Para concluir, extraemos un memorable pasaje donde Catón el Viejo se echa encima su propia vida vivida: «Ya me gustaría poder vanagloriarme de lo mismo que Ciro [el gran caudillo persa], pero no puedo decir que tenga las mismas fuerzas con las que luché como soldado en la Guerra Púnica o como cuestor en la misma guerra o cuando fui cónsul en Hispania, o cuando, cuatro años después, luché como tribuno militar en la Termópilas con el cónsul Manio Acilio Glabrión; pero, no obstante, como podéis ver, la vejez no me ha debilitado ni me ha abatido, la curia no echa de menos mis fuerzas, ni la tribuna, ni los amigos, ni mis protegidos, ni mis huéspedes. Jamás he estado de acuerdo con aquel viejo y alabado proverbio que advierte de que pronto hay que empezar a ser viejo si quieres ser viejo mucho tiempo. Yo prefiero ser viejo menos tiempo a ser viejo antes de serlo. Hasta ahora no me ha encontrado ocupado nadie que quisiera reunirse conmigo».
Más de veintiún siglos después, suponemos que va siendo hora ya de reunirnos con él, ¿no?

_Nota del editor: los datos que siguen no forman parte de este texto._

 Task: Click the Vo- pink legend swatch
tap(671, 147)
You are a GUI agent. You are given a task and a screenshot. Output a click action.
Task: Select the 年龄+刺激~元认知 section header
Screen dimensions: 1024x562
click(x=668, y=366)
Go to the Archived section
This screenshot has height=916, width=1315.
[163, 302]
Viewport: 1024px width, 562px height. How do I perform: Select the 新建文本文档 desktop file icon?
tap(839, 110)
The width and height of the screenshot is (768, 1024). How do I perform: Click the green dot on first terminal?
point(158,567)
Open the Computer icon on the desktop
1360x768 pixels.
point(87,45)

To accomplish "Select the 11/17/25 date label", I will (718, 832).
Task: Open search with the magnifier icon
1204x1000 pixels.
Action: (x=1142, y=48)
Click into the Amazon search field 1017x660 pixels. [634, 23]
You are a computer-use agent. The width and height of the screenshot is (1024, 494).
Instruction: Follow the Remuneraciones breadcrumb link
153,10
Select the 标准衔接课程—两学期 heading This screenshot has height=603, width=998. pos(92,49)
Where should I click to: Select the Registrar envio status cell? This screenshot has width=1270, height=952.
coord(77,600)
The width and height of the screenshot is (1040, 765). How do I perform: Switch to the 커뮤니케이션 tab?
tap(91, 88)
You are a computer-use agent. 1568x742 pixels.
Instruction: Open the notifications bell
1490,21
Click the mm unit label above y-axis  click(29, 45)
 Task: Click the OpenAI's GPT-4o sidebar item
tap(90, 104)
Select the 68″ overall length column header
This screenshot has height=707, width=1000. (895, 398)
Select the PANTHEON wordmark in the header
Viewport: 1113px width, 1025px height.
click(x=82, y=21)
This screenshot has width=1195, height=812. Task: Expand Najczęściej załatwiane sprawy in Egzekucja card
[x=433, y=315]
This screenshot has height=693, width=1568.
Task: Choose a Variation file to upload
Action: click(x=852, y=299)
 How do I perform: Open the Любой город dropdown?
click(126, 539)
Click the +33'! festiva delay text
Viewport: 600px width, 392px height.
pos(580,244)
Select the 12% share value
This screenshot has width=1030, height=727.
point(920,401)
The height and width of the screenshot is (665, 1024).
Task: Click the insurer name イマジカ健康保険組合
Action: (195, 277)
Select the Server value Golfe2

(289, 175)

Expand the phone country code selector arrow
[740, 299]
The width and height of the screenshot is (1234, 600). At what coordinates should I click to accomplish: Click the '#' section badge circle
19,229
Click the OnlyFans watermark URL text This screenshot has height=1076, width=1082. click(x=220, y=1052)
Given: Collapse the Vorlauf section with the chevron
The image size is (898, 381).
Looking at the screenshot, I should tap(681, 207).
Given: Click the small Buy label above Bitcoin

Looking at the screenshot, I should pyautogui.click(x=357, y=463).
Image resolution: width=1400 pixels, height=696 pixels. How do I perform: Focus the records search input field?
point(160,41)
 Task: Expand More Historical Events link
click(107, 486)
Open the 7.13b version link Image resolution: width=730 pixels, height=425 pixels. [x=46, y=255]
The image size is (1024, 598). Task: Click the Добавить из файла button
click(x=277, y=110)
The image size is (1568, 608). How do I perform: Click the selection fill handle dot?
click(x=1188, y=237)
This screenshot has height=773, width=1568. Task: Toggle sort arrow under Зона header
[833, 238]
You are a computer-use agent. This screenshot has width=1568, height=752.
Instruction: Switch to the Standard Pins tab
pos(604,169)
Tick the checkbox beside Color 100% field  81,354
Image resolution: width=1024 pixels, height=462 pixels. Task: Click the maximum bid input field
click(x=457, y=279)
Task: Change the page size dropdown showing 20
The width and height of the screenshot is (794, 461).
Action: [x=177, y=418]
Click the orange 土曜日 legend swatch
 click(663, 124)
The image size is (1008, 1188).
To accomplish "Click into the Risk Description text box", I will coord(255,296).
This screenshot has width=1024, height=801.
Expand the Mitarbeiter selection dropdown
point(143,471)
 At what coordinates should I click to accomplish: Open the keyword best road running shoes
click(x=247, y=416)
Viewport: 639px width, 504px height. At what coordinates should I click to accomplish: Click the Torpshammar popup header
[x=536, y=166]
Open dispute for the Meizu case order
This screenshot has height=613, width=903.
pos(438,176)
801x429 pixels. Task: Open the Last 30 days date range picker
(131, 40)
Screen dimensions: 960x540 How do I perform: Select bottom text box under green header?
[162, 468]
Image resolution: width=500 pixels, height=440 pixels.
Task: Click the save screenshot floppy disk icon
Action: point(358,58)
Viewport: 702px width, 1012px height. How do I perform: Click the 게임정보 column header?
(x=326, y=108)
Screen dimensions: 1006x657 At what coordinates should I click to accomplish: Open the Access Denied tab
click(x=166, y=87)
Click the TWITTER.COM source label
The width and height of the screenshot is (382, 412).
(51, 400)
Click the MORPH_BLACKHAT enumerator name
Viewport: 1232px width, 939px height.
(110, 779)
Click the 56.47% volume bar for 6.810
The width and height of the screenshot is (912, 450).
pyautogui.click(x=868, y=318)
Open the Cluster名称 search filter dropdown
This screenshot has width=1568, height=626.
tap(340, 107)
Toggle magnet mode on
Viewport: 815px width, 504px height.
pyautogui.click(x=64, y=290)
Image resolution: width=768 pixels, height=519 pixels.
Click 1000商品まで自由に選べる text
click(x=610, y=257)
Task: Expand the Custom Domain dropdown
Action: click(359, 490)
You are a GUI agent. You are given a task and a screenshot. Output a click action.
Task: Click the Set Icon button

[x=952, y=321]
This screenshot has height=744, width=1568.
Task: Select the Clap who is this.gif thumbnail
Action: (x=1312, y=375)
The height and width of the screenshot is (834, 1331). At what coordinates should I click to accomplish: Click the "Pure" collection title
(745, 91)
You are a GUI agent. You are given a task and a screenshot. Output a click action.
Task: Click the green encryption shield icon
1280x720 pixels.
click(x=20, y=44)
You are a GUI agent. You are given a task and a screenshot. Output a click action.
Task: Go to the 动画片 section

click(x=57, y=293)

No importa dónde te halles, amigo Catón.
Interesante y ameno.
La vida, pues, es
el lapso entre dos Nadas interminables (o el sendero flanqueado por cipreses que va de la cuna al cementerio), aunque Cioran sugería que la Nada verdaderamente terrible es la de antes de nacer.
En todo caso, aquel personaje de Banville tenía razón: la vejez no es una aventura que deba emprenderse a la ligera.
Se asevera con creces el llegar a un planteamiento de premisa al crear el espacio para ello con su clara respuesta lo que entraña el camino necesario para su consecución.
¿Lo qué…?
Juaaa.
Muy buena lectura, Don Javier. Gracias.
Al revés de cuando era joven, me gusta este descubrimiento de ser viejo y ser libre pa todo, especialmente en las reuniones o mitines en donde, si le ponés un poco de pasión a tus palabras y dichos, te miran con respeto y hasta a veces con miedo, y sentís en el aire denso que se preguntan pero de dónde salio este bicho raro, porque en el fondo y con pruebas faciales y los años puestos y bien a la vista, saben que los viejos en la carrera de la vida corren primeros, y es ahí que para festejar una victoria tardía salgo a tomar aire, y si es de noche mejor, y como ese sabio conocedor de la salud me tiro unos cuantos cuescos sonoros a guisa de petardos matraqueros y en lo que menos pienso es en el ataúd, mejor es contar estrellas que a mi edad se puede y hay tiempo, o pensar en ellas o aquella que entre tantas cosas me donó la vejez que te permite, y no al revés, volver a ser pibe trampeando a los nietos para que se enojen y no recibir ningún premio, privilegio invalorable y no transferible de los que morirán primero.
A ti sí que tentiendo E. Roberto. Además coinzido contigo en el tema de los cuescos solo que yo se los tiro en la cara a los nietos para que me dejen un poco tranquila esos cabrones.